I love a good prologue. My first favorite writer always included them, and even when they read more like a first chapter than a novel introduction, I was always down. It wasn't until I started reading writing forums and looking at writer blogs that I realized some people hate them -- passionately, vehemently, unendingly. And if you start looking for writing tips at will, you're going to find a lot of know-it-alls who will tell you, over and over again, that prologues are anathema in fiction.
I don't agree...and I'm here to defend prologues.
Prologues, a History
Prologues have a long history as an integral part of fiction. Shakespeare and other playwrights opened their stories with prologues, generally delivered in a monologue, in order to set the stage for the audience. The prologue from Romeo and Juliet is famous ("In fair Verona, where we lay our scene...").

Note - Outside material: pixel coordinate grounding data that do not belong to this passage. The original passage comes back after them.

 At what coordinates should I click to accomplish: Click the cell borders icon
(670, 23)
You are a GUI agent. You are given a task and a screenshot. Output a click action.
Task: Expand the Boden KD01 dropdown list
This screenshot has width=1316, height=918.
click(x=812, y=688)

Since those early days of fiction writing, novelists have adopted their own version of the prologue -- but they still serve the same purpose. Authors use prologues to introduce a story, certain characters and situations. Sometimes, they're used to tell an important piece of a character's history. Sometimes, they're used at the beginning of series books to catch readers up on all that happened in the story before. Sometimes, maybe they're used too much.
Prologues, and Why Readers Hate Them
Prologues are a point of contention among many readers and writers, and there are some who say they're a terrible literary decision in just about all cases. One writer called them "the blight upon all who read."
Yeah, that's kind of harsh. If a bad prologue is the worst thing you have to face in a book, count yourself lucky. I'm reading a book right now that has -- at last count -- 15 different scenes of a character fooling around on Facebook. I am not even 40% of the way through this book. What I wouldn't give for a prologue that condenses all 15 of those scenes into a few concise paragraphs, right?
Emphasis on the concise part. The main reason that some seem to so passionately hate prologues is because they tend to feel extraneous. If you start reading a book, you expect to get right to the interesting parts -- right? A chapter-length prologue that goes into a long, detailed backstory is only going to delay the enjoyment of the action readers are trying to reach. Too many ingredients can spoil any story. Prologues should serve as a delightful little appetizer before the main course, which begins in chapter 1.
The Prologue Argument
What I'm saying is this: readers hate prologues when they don't serve a purpose. If yours introduces something important and helps to set the scene that I, as a reader, need to understand, then isn't it necessary? Your prologue shouldn't quite read the same as the rest of the book; it shouldn't be comprised of paragraphs that just as easily could have been written into the first chapter. It should do exactly what prologues have always done: set the scene. If it does, write it and forget about all the prologue hate.
After all, weren't they good enough for Shakespeare?